# Got a hypothesis about piranhas behavior



## Hannibal (Dec 2, 2002)

Now that I have both a caribe and red belly piranhas I have noticed differences in their temperment and in their behavious. Of course my caribe is more aggressive but I think they seem more normal or calm that red bellys. When I approach the tank sometimes my red belly's freak out. Slam into the wall and just go crazy. Rarely if ever does my caribe do this. He is usually still and pretty calm. He goes for cover but does just take off at the first sign of something new.

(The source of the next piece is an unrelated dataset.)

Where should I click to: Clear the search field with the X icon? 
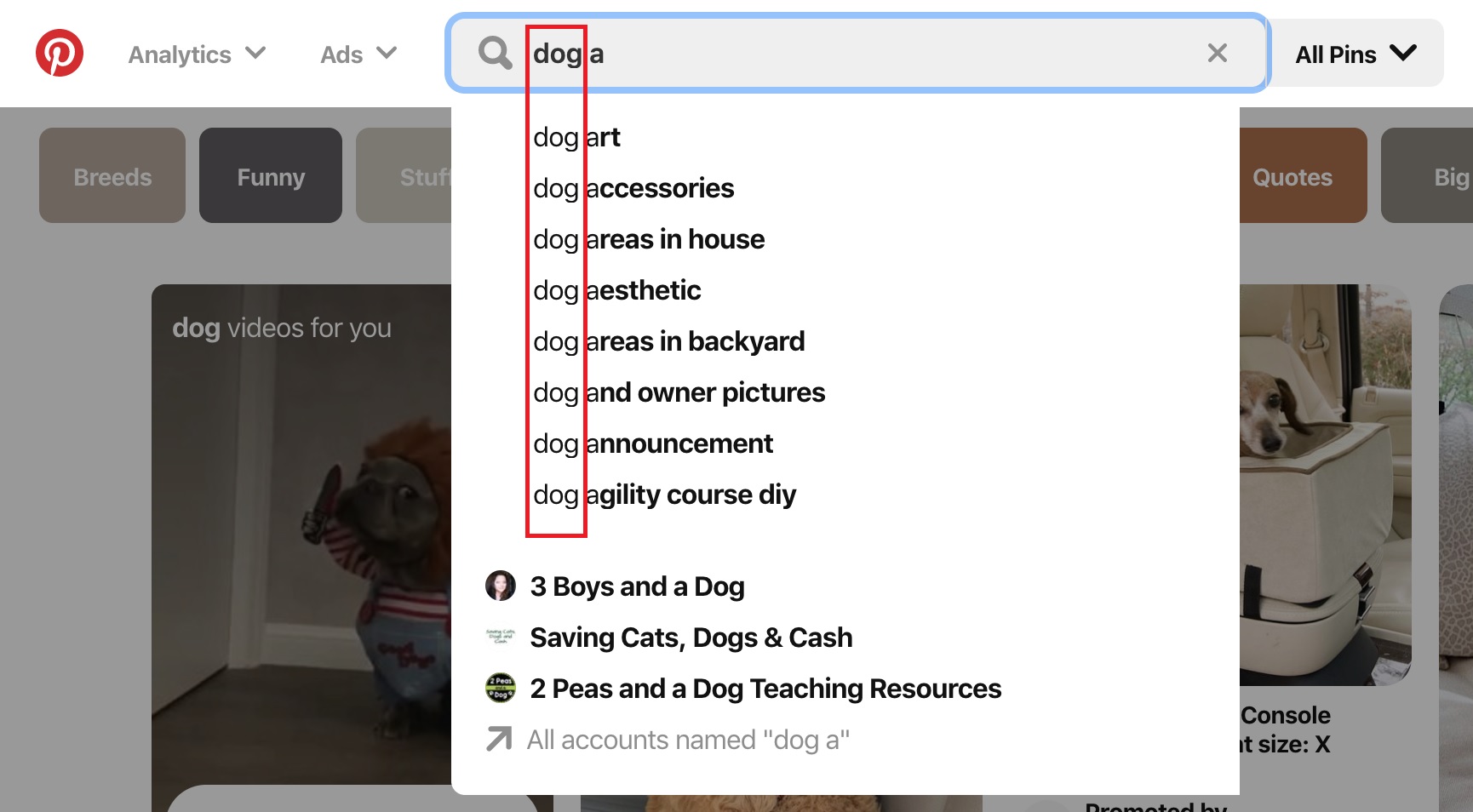pyautogui.click(x=1217, y=53)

My hypothesis is that this is due to the ease at which red bellys can be bred in captivity. I know the animal kingdown reproduction is different that with human reproduction. Like with dogs that are brother and sister can breed later on in life and there isn't a high chance of having birth defects because they are relatives, much like their would be high chances of complications if human brothers and sisters had children. It just seems to me like the interbreeding of red bellys has sort os "dumbed down" the species(those that are reproducing in captivity).

I am totally basing this off of my experiences with the red bellies that I have had in the past and currently. I have never had red bellies that have come from the wild so this is totally based on tank rasied red bellies. I have never had a ternetzi or a piraya and can't really speak on their behaviour. I just wanted to throw it out there and see if anyone else thought that my hypothesis held any water.


----------